• **Try it**
Print the lines in the listing below that fall between the line with "Task: Click the error log's scroll-down arrow" and the line with "Screen dimensions: 690x431", those two lines included, exactly as they stand and with nothing else.

• **Data extract**
▽
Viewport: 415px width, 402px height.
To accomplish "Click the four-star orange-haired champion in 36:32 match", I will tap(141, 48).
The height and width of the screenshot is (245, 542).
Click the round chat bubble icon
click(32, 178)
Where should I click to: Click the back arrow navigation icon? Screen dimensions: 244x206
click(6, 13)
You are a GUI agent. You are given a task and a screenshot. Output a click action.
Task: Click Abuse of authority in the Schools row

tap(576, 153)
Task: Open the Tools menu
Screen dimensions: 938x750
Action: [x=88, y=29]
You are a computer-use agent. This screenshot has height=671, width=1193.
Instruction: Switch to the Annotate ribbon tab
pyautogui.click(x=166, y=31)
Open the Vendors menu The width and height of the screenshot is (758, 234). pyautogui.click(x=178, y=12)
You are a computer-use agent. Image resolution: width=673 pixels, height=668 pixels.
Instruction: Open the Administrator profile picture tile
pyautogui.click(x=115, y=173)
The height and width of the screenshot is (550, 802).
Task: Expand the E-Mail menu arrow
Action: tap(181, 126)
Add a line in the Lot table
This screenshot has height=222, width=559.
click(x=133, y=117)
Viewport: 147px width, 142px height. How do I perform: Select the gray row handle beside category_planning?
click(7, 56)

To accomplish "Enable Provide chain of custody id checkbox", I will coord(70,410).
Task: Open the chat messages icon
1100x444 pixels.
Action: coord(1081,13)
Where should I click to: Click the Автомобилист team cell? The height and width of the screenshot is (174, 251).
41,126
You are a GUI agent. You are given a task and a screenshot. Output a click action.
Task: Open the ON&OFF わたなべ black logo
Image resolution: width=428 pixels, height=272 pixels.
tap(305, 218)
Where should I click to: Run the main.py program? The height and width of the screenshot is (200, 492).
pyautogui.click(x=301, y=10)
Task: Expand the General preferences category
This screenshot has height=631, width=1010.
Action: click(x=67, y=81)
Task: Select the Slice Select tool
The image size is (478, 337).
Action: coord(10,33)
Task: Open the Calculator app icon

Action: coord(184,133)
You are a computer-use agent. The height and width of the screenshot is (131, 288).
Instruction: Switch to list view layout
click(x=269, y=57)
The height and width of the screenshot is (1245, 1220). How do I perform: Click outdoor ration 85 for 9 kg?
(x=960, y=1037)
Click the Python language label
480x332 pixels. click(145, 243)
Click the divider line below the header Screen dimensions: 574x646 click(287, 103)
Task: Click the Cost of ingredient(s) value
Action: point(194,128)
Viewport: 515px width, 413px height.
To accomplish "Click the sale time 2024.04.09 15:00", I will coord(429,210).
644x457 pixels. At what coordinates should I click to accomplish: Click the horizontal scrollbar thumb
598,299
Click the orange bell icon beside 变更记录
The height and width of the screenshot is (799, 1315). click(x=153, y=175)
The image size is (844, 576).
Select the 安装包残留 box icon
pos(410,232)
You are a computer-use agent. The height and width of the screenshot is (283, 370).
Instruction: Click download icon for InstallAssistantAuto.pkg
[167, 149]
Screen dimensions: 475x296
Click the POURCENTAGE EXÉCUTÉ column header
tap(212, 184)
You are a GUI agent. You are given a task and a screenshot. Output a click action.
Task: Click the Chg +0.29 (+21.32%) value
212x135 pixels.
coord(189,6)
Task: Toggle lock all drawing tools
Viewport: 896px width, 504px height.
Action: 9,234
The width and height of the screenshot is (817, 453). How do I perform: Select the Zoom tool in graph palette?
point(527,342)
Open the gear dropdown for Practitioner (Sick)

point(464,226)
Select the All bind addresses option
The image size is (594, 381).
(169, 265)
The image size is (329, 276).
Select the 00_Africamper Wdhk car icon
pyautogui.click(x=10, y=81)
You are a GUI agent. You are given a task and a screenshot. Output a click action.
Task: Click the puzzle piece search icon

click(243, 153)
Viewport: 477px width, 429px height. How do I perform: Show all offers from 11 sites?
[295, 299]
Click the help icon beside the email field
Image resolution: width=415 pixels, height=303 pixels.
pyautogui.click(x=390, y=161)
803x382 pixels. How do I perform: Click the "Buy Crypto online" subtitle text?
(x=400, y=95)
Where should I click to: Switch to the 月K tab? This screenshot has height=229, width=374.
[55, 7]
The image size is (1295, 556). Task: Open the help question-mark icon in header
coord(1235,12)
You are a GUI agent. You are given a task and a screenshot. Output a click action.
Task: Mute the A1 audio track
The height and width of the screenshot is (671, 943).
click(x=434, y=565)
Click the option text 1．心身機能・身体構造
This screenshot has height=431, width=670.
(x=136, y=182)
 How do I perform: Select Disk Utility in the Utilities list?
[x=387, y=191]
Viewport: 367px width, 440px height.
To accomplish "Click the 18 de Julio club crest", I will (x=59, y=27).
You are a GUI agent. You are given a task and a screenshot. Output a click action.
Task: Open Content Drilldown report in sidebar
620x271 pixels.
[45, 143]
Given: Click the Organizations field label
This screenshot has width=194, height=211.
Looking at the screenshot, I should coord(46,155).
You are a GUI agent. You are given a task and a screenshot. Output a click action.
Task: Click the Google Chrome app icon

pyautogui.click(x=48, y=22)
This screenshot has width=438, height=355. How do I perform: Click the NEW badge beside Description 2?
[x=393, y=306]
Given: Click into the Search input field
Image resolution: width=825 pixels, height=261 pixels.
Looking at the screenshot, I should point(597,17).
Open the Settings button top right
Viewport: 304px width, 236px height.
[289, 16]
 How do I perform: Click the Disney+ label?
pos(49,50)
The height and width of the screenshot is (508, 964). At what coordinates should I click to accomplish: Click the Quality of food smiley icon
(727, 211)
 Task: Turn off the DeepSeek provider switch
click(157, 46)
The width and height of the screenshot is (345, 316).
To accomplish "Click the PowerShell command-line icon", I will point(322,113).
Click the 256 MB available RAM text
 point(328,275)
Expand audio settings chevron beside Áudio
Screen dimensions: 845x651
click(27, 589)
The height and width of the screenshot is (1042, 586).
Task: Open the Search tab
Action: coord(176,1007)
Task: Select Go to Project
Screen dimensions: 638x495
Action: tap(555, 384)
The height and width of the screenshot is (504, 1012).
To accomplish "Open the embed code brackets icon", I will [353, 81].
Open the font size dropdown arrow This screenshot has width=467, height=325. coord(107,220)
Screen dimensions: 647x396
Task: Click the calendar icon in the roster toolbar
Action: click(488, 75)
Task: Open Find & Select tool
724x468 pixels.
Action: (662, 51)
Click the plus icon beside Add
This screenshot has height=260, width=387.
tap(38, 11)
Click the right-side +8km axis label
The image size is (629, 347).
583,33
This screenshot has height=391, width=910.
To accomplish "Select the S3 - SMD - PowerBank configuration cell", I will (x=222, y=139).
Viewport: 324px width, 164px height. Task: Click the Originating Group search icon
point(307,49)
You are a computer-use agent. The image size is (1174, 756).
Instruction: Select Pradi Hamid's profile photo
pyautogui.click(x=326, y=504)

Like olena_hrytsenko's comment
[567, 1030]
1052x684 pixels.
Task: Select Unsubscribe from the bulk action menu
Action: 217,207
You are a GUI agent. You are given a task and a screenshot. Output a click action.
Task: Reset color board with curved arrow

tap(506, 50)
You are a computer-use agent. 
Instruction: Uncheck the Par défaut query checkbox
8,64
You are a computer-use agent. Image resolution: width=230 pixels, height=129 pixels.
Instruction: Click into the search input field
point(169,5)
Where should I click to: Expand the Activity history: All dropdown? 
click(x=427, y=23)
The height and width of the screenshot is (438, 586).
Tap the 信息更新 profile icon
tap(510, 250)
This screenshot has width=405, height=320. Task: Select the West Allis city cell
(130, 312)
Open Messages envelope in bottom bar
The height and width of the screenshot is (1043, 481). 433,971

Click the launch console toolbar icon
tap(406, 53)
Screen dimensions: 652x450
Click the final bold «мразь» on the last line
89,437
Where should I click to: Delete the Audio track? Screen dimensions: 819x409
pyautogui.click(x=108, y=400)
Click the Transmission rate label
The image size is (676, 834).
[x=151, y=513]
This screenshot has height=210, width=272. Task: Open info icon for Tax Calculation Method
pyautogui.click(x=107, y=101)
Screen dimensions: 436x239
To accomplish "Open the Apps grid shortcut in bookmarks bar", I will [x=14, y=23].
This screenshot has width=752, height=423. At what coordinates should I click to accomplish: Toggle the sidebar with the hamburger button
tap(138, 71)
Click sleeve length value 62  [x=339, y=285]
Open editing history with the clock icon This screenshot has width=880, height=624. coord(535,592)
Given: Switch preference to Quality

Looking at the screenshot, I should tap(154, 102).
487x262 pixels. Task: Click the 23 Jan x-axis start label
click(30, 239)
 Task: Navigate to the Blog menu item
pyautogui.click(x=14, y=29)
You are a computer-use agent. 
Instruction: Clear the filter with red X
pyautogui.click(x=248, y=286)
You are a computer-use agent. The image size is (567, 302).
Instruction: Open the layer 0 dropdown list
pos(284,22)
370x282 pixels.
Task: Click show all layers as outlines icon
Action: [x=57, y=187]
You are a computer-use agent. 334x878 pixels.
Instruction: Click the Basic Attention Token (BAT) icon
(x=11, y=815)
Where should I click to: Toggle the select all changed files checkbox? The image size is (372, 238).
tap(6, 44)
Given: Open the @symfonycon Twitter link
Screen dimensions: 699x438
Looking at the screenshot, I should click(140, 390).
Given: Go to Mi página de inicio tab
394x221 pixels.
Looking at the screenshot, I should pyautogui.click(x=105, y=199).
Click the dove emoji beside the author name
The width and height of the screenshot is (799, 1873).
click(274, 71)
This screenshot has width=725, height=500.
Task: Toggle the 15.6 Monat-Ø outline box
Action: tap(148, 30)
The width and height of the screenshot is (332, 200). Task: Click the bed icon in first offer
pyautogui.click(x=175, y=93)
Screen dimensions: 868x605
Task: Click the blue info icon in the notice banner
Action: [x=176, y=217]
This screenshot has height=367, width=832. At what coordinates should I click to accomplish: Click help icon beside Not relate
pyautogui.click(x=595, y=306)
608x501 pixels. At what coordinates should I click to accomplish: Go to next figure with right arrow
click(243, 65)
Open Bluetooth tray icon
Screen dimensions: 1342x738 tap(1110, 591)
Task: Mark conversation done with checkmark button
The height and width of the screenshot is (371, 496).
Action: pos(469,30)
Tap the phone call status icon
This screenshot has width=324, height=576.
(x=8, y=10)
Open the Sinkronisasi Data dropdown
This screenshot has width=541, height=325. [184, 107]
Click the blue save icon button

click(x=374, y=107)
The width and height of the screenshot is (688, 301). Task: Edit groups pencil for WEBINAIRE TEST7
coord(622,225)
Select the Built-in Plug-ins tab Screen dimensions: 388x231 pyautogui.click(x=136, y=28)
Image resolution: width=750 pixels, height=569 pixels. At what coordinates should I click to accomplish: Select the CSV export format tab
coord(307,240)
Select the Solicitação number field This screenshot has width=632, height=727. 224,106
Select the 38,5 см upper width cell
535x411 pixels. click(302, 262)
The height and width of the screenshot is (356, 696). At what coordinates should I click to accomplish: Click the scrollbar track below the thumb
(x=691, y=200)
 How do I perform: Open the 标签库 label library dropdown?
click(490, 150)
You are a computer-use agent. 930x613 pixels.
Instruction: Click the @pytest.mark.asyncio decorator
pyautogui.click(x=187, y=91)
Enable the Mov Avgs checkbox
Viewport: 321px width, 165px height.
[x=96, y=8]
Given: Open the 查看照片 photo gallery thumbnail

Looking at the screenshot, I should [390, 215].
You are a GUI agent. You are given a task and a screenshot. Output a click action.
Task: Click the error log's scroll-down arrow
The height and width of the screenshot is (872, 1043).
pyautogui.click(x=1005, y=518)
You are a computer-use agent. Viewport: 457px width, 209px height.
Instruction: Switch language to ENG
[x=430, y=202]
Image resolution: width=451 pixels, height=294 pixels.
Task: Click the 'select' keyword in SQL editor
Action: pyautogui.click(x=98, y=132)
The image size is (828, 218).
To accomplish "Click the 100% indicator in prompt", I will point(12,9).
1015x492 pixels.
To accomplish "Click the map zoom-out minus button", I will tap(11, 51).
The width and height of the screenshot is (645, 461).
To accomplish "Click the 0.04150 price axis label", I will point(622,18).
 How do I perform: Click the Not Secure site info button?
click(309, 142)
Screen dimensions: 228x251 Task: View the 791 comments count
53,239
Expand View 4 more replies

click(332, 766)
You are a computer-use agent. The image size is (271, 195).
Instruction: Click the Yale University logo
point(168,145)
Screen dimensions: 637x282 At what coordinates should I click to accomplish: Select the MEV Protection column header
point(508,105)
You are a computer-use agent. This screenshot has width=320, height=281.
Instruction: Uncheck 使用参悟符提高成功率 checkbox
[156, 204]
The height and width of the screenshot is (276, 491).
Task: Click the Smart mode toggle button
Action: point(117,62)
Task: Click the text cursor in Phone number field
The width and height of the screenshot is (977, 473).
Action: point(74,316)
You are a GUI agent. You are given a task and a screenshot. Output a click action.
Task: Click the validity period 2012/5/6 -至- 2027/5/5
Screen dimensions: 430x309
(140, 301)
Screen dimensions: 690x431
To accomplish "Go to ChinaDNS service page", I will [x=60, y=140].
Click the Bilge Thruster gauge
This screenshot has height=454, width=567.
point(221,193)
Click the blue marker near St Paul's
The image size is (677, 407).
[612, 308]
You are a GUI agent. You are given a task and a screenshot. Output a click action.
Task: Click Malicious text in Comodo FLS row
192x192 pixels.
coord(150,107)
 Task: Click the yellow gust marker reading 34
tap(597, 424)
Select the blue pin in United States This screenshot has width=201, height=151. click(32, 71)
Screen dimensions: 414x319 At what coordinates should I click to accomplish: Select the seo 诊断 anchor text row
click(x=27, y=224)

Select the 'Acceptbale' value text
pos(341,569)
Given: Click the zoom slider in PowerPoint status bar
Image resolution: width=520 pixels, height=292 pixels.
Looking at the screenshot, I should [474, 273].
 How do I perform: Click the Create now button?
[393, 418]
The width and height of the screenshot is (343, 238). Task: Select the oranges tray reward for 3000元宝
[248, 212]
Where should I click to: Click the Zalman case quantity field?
△
• **Output below**
Task: Click the error log's scroll-down arrow
The height and width of the screenshot is (872, 1043).
pyautogui.click(x=1005, y=518)
You are a computer-use agent. Viewport: 457px width, 209px height.
Instruction: Switch language to ENG
[x=430, y=202]
Image resolution: width=451 pixels, height=294 pixels.
Task: Click the 'select' keyword in SQL editor
Action: pyautogui.click(x=98, y=132)
The image size is (828, 218).
To accomplish "Click the 100% indicator in prompt", I will point(12,9).
1015x492 pixels.
To accomplish "Click the map zoom-out minus button", I will tap(11, 51).
The width and height of the screenshot is (645, 461).
To accomplish "Click the 0.04150 price axis label", I will point(622,18).
 How do I perform: Click the Not Secure site info button?
click(309, 142)
Screen dimensions: 228x251 Task: View the 791 comments count
53,239
Expand View 4 more replies

click(332, 766)
You are a computer-use agent. The image size is (271, 195).
Instruction: Click the Yale University logo
point(168,145)
Screen dimensions: 637x282 At what coordinates should I click to accomplish: Select the MEV Protection column header
point(508,105)
You are a computer-use agent. This screenshot has width=320, height=281.
Instruction: Uncheck 使用参悟符提高成功率 checkbox
[156, 204]
The height and width of the screenshot is (276, 491).
Task: Click the Smart mode toggle button
Action: point(117,62)
Task: Click the text cursor in Phone number field
The width and height of the screenshot is (977, 473).
Action: point(74,316)
You are a GUI agent. You are given a task and a screenshot. Output a click action.
Task: Click the validity period 2012/5/6 -至- 2027/5/5
Screen dimensions: 430x309
(140, 301)
Screen dimensions: 690x431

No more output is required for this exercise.